== ENUNCIADO ==
Copie literalmente todas as linhas do material a seguir e deixe as imagens de fora da resposta.

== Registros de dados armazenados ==

▬▬▬

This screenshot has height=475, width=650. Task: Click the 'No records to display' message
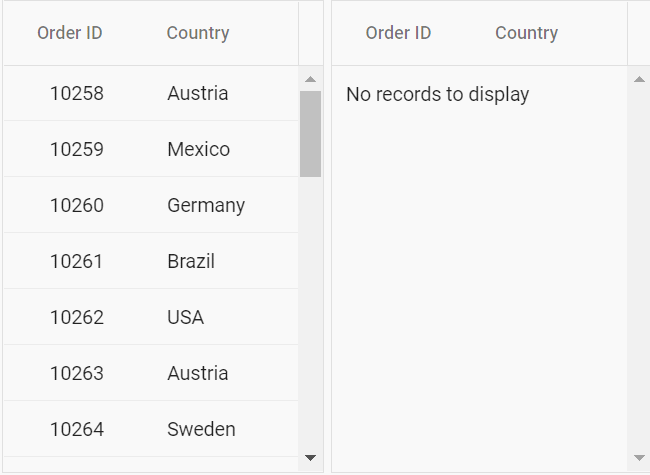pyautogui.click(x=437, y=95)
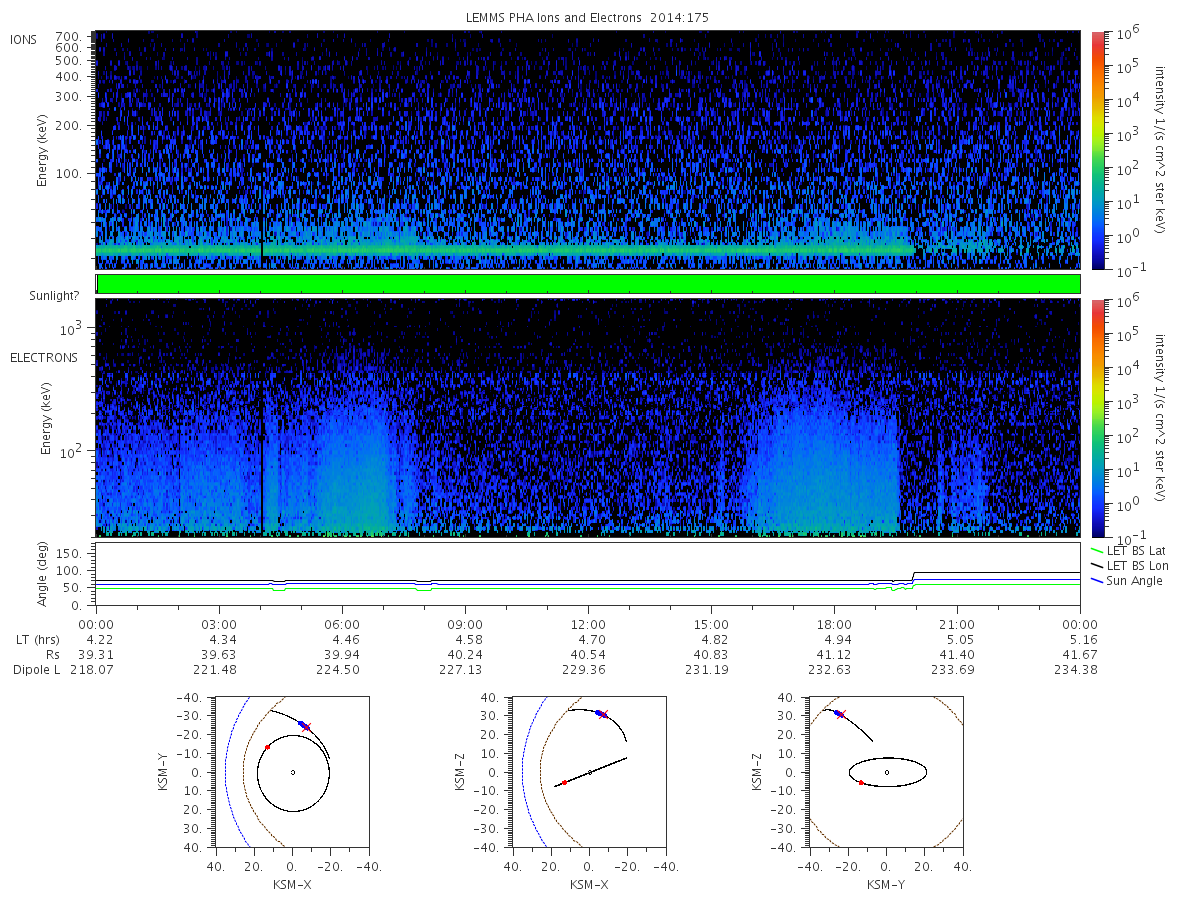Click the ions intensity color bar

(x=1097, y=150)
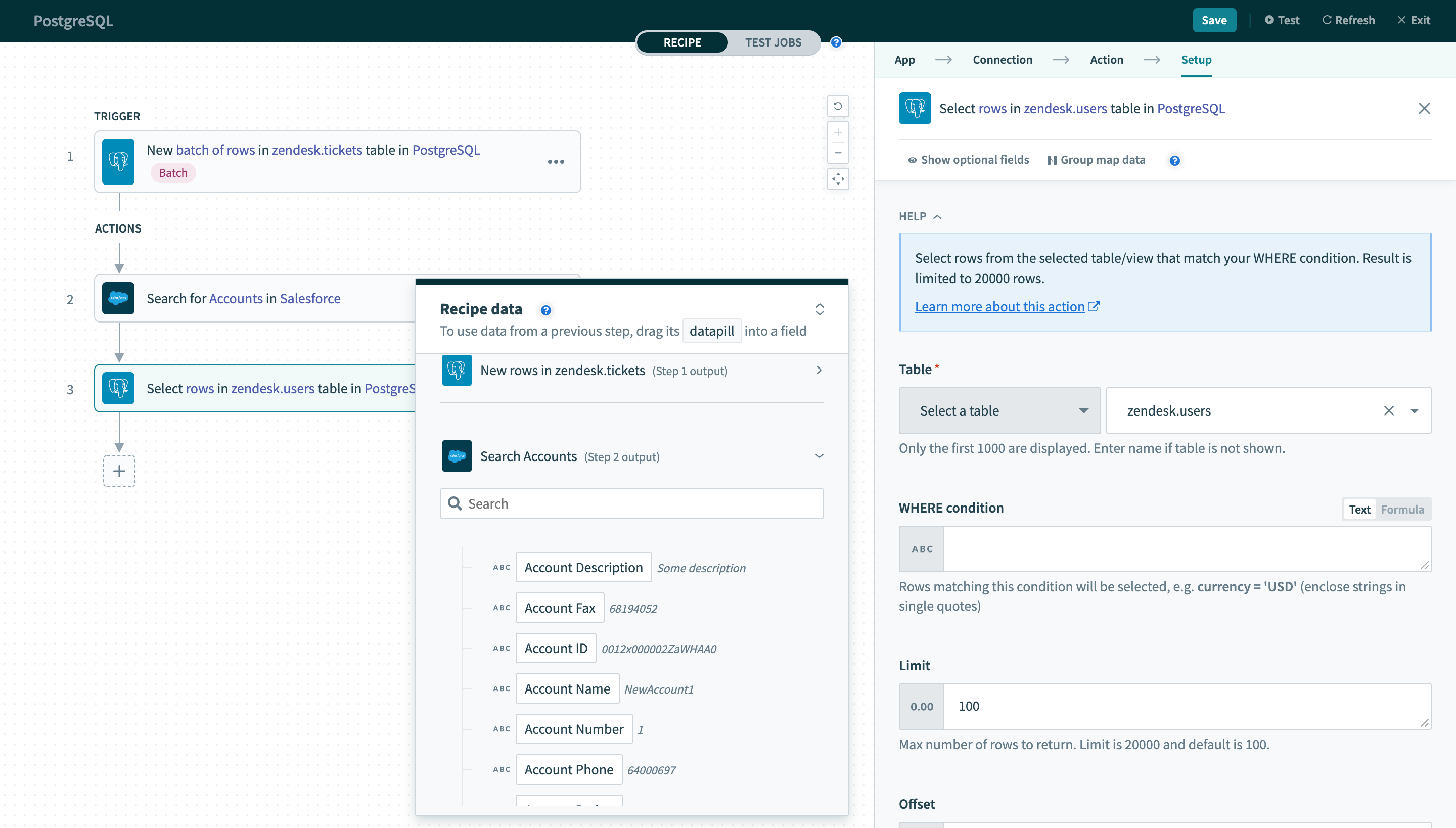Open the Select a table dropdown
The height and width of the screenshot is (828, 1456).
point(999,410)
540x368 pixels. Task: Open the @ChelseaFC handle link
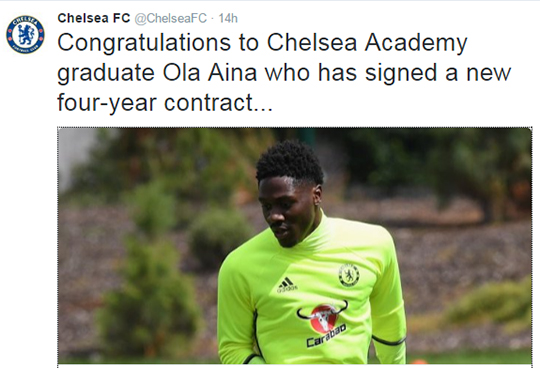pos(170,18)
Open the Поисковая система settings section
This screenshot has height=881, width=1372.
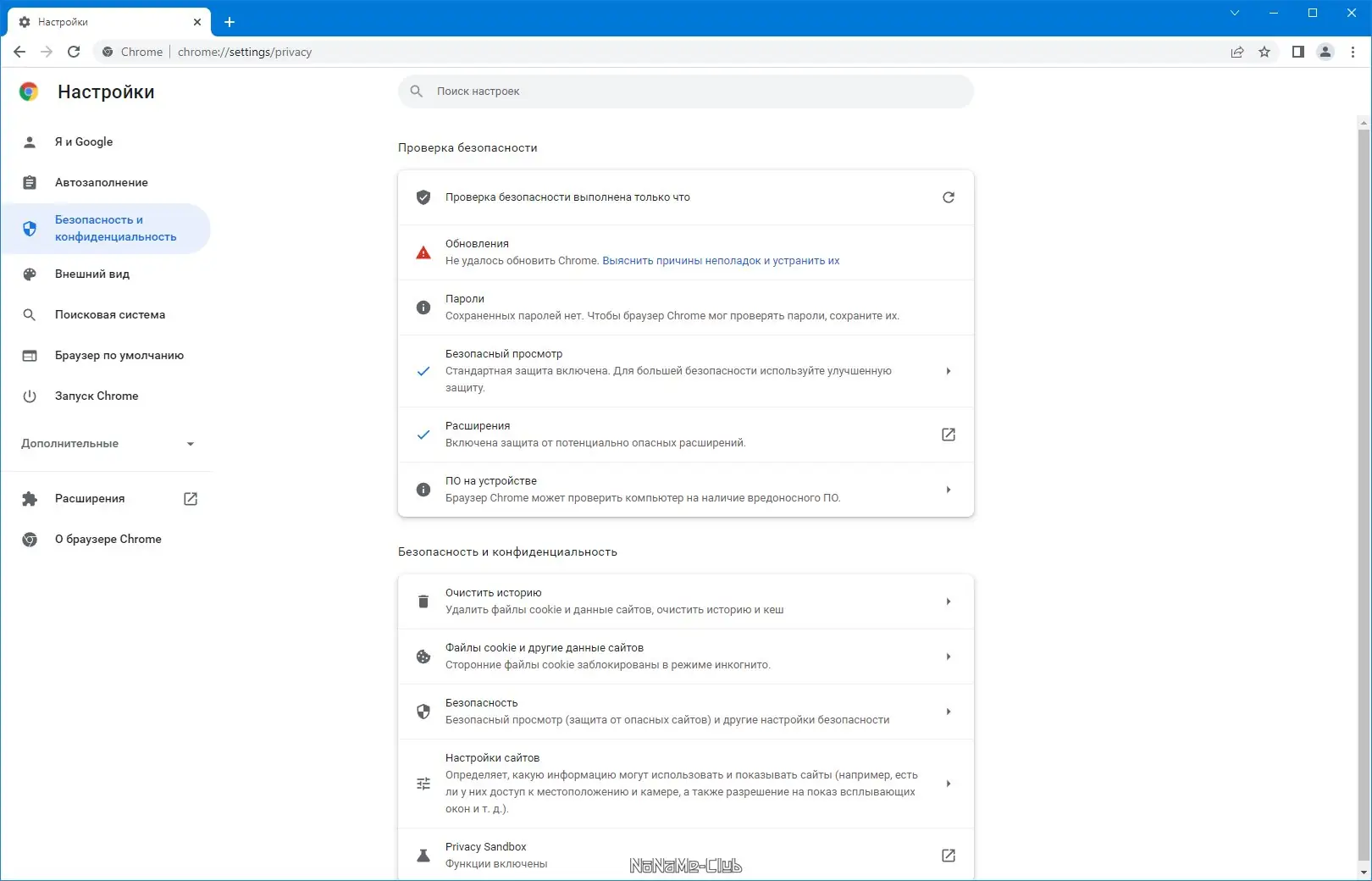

▬▬▬

== RESPOSTA ==
This screenshot has height=475, width=650. Task: Click the 'No records to display' message
pyautogui.click(x=437, y=95)
Click the ions intensity color bar

(x=1097, y=150)
Open the Select a table dropdown
The height and width of the screenshot is (828, 1456).
point(999,410)
540x368 pixels. Task: Open the @ChelseaFC handle link
pos(170,18)
Open the Поисковая система settings section
This screenshot has height=881, width=1372.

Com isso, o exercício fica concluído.